- **Page text**
|---|
Whenever I get the opportunity I always go for the highest quality available. Even if it means at the start I have to wait for a few minutes for it to buffer up, I prefer good quality. I’m willing to trade that off. Phil 26.

4.2.7 Planning around live or scheduled events created social situations

A further situation observed during the evening context was planning around content within social groups extending outside of the household. One participant reported regularly holding ‘Soap and Sandwich’ nights with her female friends. As with other early evening contexts, these situations seemed very social, with the main actions and attention of the users focused around chatting and eating. Perhaps significantly these consumption examples were not time shifted but planned to be watched in real time (Fig. 3).

Fig. 3
figure 3

Planned social situations surrounding content were surprisingly common, with people arranging specific social events to coincide with viewing schedules

Sometimes socialising around content in this situation was done remotely. The study threw up two examples of this in the diary data which were later explored with the users in interview. The first example related to communication sparking video consumption. The participant was chatting to friends and family on instant messaging. These conversations triggered the sharing and consumption of related video clips to augment the discussion. The reverse example was seen during scheduled TV consumption when the themes of the content itself sparked the need to communicate and share with another person. In this example, the user described swapping text messages in real time with a friend during a comedy chart countdown genre programme. This in turn led to the communication becoming part of the viewing experience itself.

…a friend is dipping his toe into the world of stand-up comedy, he’s done a few shows. He texted me to see if I was watching it, and I was, so it just kind of went back and forth, about who we thought he was the most like, and who should he try and be more like, it was fun…I would have probably given up and gone to bed if we hadn’t been texting. Claire 28

What was clear in both cases was that the video content was an integral component to the social interaction. It was used both as a catalyst through which to initiate social activity and as a tool to augment and improve the flow of social dialogue during the exchanges. They also provided real-world examples of the use of secondary screens for social augmentation of the viewing experience as discussed in the literature [40].

4.3 Viewing of video outside the home

4.3.1 The majority of viewing outside the home occurred in a small number of core situations

Viewing video outside the home was identified and investigated in a number of different situations. However, the general contexts in all but a few cases proved very similar. The major usage context was in work environments. On occasion, this was related to work activities, but most commonly, it was during break times and lunch hours. The next most common mobile consumption situation surrounded travelling, with most examples relating to commuting on the train.
|---|
(Entries on locating words and elements)
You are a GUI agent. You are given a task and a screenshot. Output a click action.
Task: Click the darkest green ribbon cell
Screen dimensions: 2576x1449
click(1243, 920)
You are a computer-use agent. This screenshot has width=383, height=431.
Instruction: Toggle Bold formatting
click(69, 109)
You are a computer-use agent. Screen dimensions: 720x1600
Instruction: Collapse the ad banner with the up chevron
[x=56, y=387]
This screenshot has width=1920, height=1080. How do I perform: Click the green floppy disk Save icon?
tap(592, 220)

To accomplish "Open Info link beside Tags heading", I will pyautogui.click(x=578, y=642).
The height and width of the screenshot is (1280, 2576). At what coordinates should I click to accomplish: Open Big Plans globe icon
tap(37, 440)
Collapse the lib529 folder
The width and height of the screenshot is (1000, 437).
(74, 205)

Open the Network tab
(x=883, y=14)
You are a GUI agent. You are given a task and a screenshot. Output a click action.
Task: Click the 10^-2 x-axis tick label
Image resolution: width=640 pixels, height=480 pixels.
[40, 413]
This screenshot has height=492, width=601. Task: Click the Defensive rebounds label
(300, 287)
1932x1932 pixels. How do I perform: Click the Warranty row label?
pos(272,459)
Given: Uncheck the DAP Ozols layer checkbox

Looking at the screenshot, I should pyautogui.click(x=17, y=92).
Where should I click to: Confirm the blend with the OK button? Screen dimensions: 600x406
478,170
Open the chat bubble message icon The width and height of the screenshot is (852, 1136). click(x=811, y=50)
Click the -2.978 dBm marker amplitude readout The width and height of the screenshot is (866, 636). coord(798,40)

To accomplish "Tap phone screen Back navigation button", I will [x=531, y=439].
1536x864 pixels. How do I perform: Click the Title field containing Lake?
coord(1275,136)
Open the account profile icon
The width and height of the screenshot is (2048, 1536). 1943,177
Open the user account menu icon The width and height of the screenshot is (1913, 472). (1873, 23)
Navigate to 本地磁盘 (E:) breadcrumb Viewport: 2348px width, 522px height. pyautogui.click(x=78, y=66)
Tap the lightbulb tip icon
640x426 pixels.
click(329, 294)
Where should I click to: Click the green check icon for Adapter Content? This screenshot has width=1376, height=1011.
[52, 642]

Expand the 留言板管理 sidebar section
|---|
- **Written request A**
List every numbered section heading in the video-viewing study excerpt, with its number.
- **Written request B**
Proceed with the video-viewing study excerpt, picking up right after its final sentence.

- **Task result A**
4.2.7 Planning around live or scheduled events created social situations
4.3 Viewing of video outside the home
4.3.1 The majority of viewing outside the home occurred in a small number of core situations

- **Task result B**
Usually if I’m watching something outside the house it’s when I’m travelling, like when I’m waiting in the airport or travelling by train or something, then I watch on my computer…but that’s because I have nothing else to do. Vaneni 26

Reasons for consumption in both these situations appear opportunistic. They represent a relationship between unplanned free time and access to devices which can deliver video content. Notably, the ability to sit and be comfortable was again identified as an important component which adds further validation to previously identified factors in the literature around mobile video consumption [18] and considerations of mobility generally [42].

4.3.2 Viewing on personal devices in public places is a solitary experience

Instances of viewing on personal devices observed during the pilot showed them to be relatively solitary experiences. In all direct observations, the participant was in a public situation and viewed content alone. Only one participant reported examples of viewing video publicly with others on a personal device.

The nature of the solitary viewing experiences did not necessarily seem to be at the will of the participants. Rather users found themselves in situations where they did not know any of the people around them and so used interactions with their devices as a way to fill the void that would normally be filled by social interactions in such situations. The diary data were also indicative of these conclusions with only two recorded examples of consumption of content on mobile devices being shared when in a public environment, both from a single participant. This was to share user-generated content on a mobile phone, which the creator had recently uploaded to YouTube. This was described as becoming the focus for the conversation and represented the only examples captured during the study of users sharing their own self-generated video content.

4.3.3 Public viewing sessions on personal devices was highly constrained by temporal factors

There was evidence of situations often controlling the viewing experiences in public contexts rather than the other way around. For example, participants travelling on the train were highly constrained by time. Though the duration of the viewing experiences varied, video clips were often cut short by the situation (usually by the arrival of the train at the participant’s station). Evidence of dipping in and out of mobile content was also observed in the context of keeping up to date with live sporting and news events. The diary information revealed that the duration of viewing situations which occurred in public was significantly shorter in length than private ones. Only one public mobile viewing session (using a personal device) captured in the diary data lasted longer than 60 min.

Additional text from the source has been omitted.